### Exercise details
Begin with the opening line of the records and extract each line through the one holding "The width and"; pictures are not part of the copy.

▶

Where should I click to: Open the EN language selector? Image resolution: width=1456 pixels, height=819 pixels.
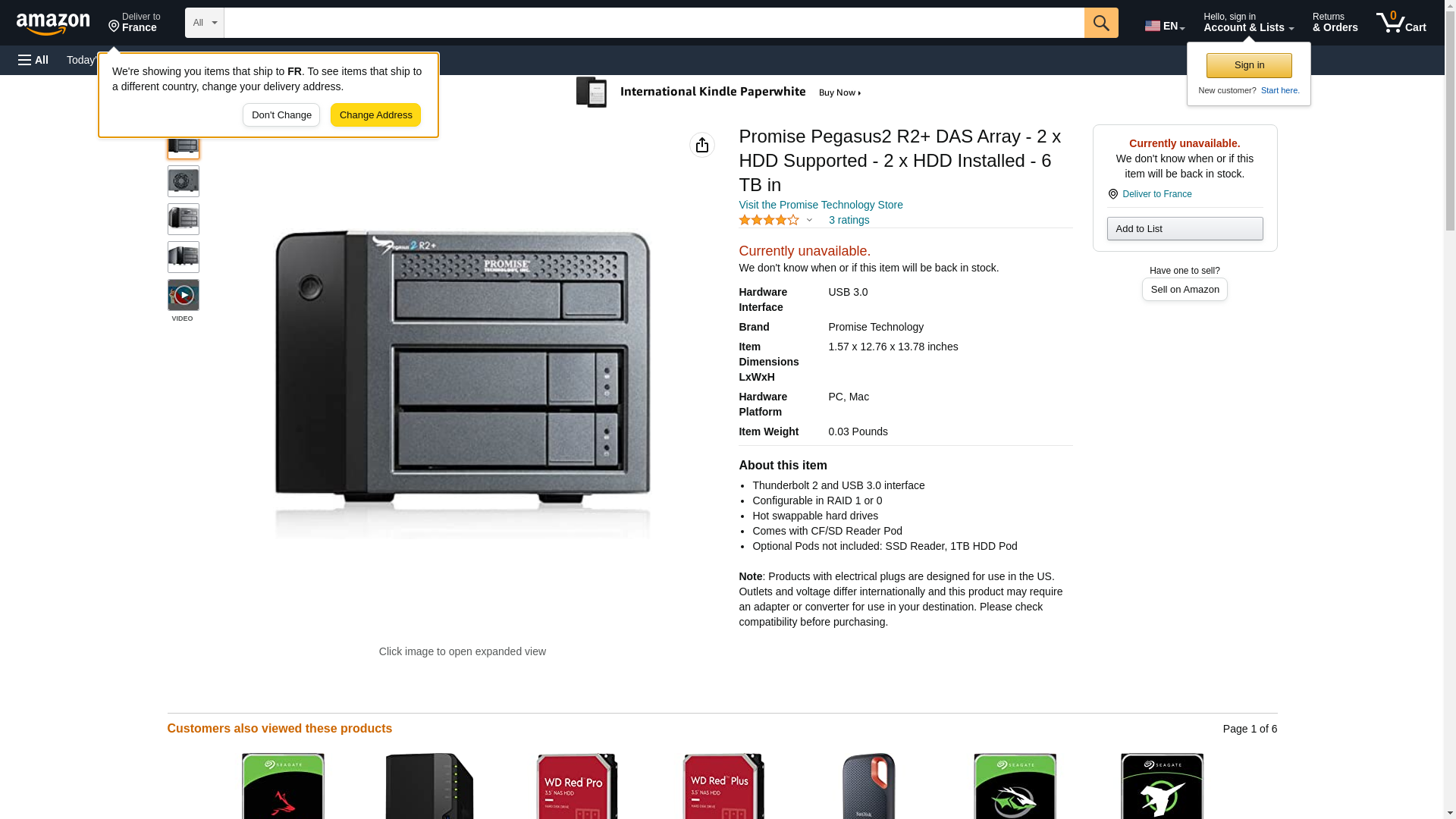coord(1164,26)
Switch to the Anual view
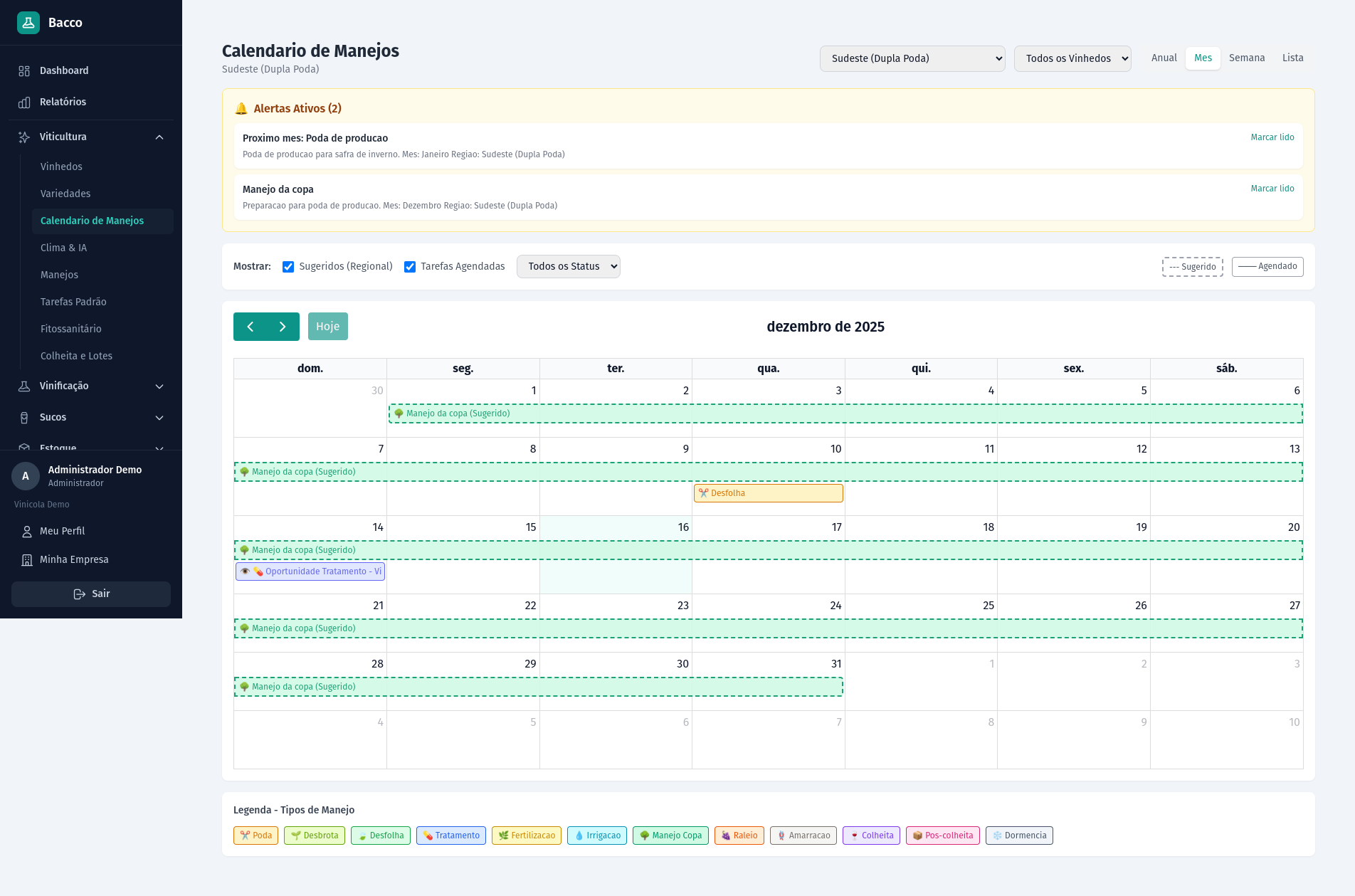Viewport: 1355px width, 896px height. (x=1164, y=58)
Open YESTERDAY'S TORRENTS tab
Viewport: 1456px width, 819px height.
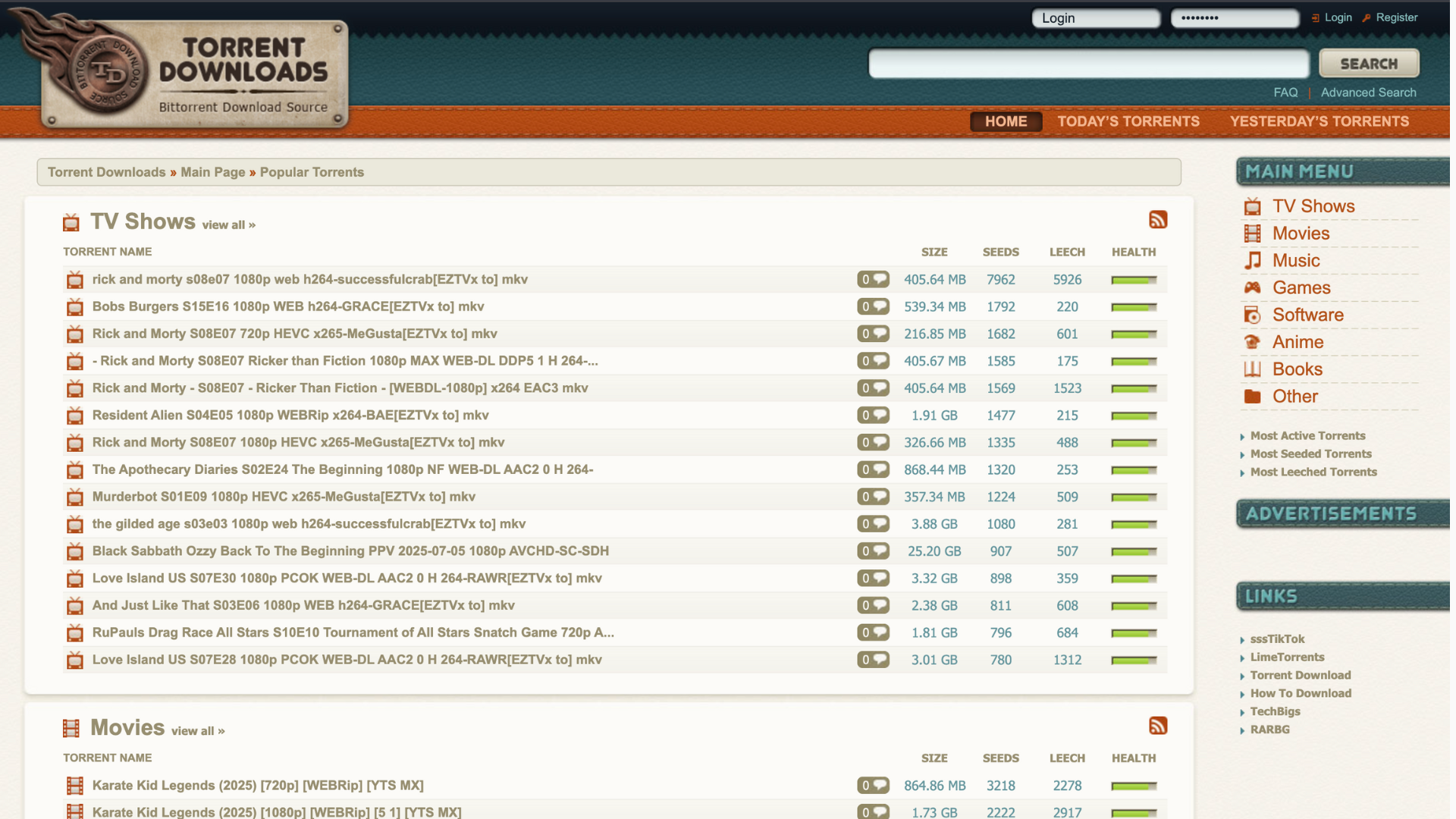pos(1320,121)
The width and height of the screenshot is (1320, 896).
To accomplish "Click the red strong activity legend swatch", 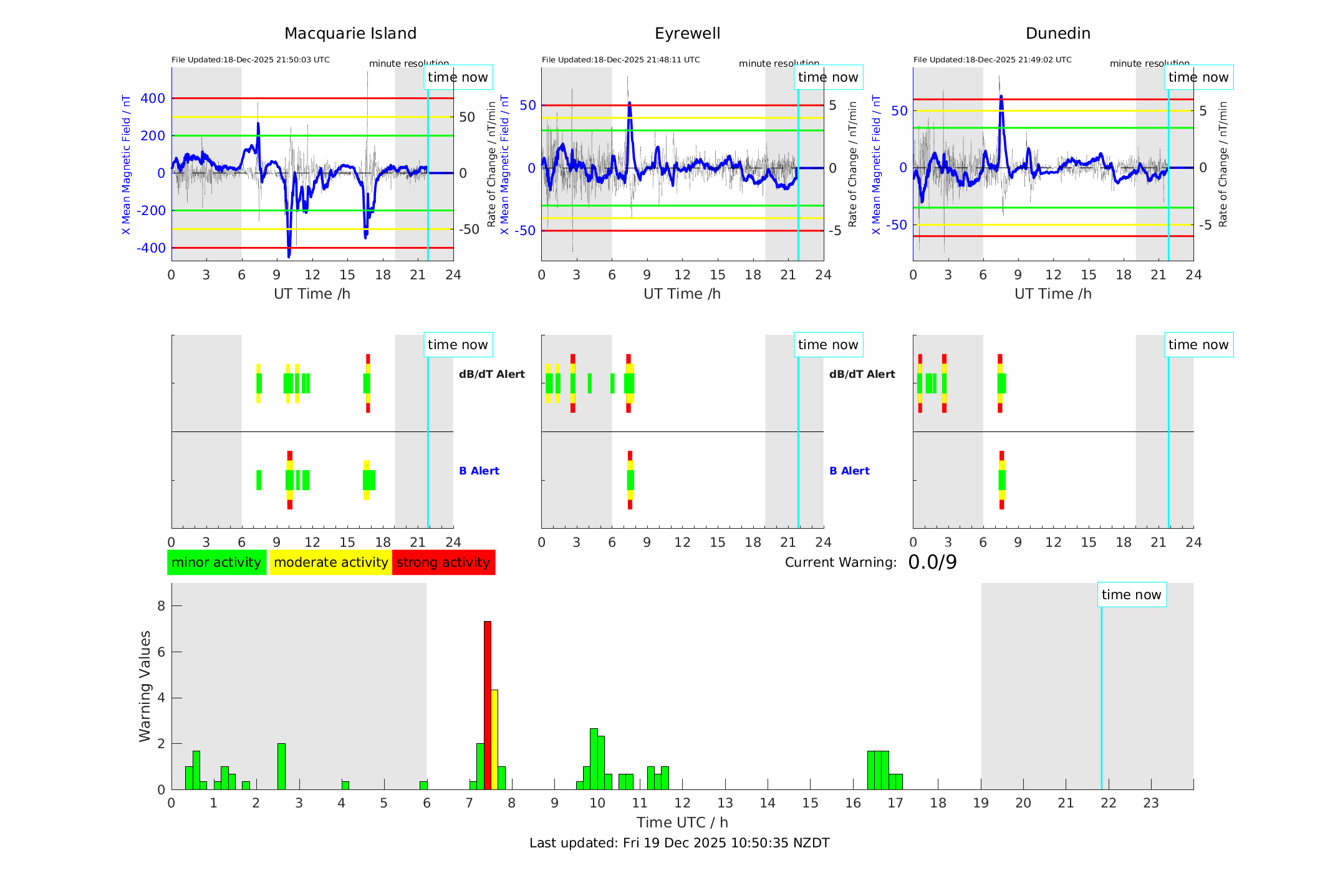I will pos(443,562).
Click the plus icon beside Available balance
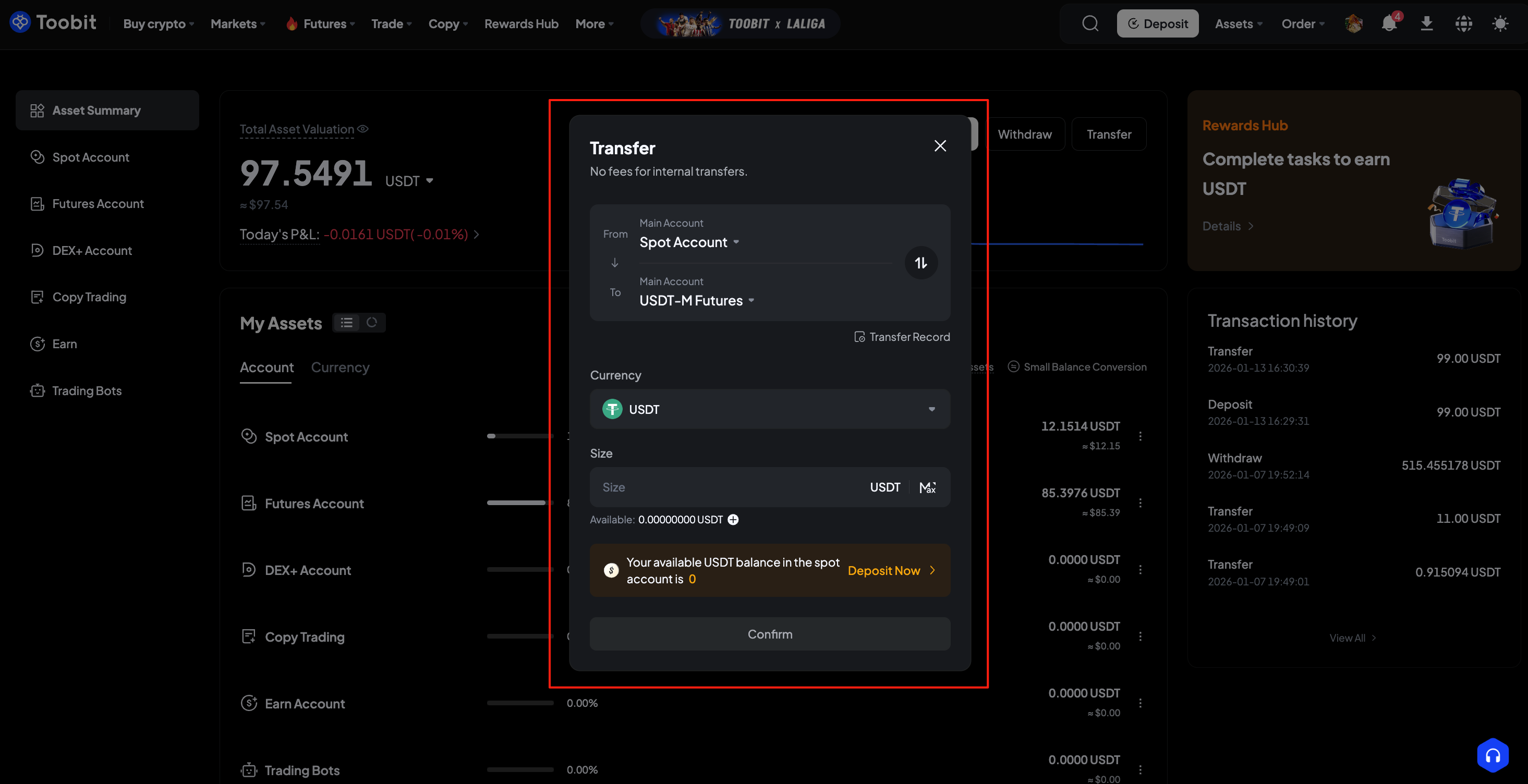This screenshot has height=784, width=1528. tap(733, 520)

◀

### Solution to the exercise
Where should I click to: Open the EN language selector? Image resolution: width=1456 pixels, height=819 pixels.
coord(1164,26)
Switch to the Anual view
Viewport: 1355px width, 896px height. (x=1164, y=58)
Open YESTERDAY'S TORRENTS tab
Viewport: 1456px width, 819px height.
pos(1320,121)
The width and height of the screenshot is (1320, 896).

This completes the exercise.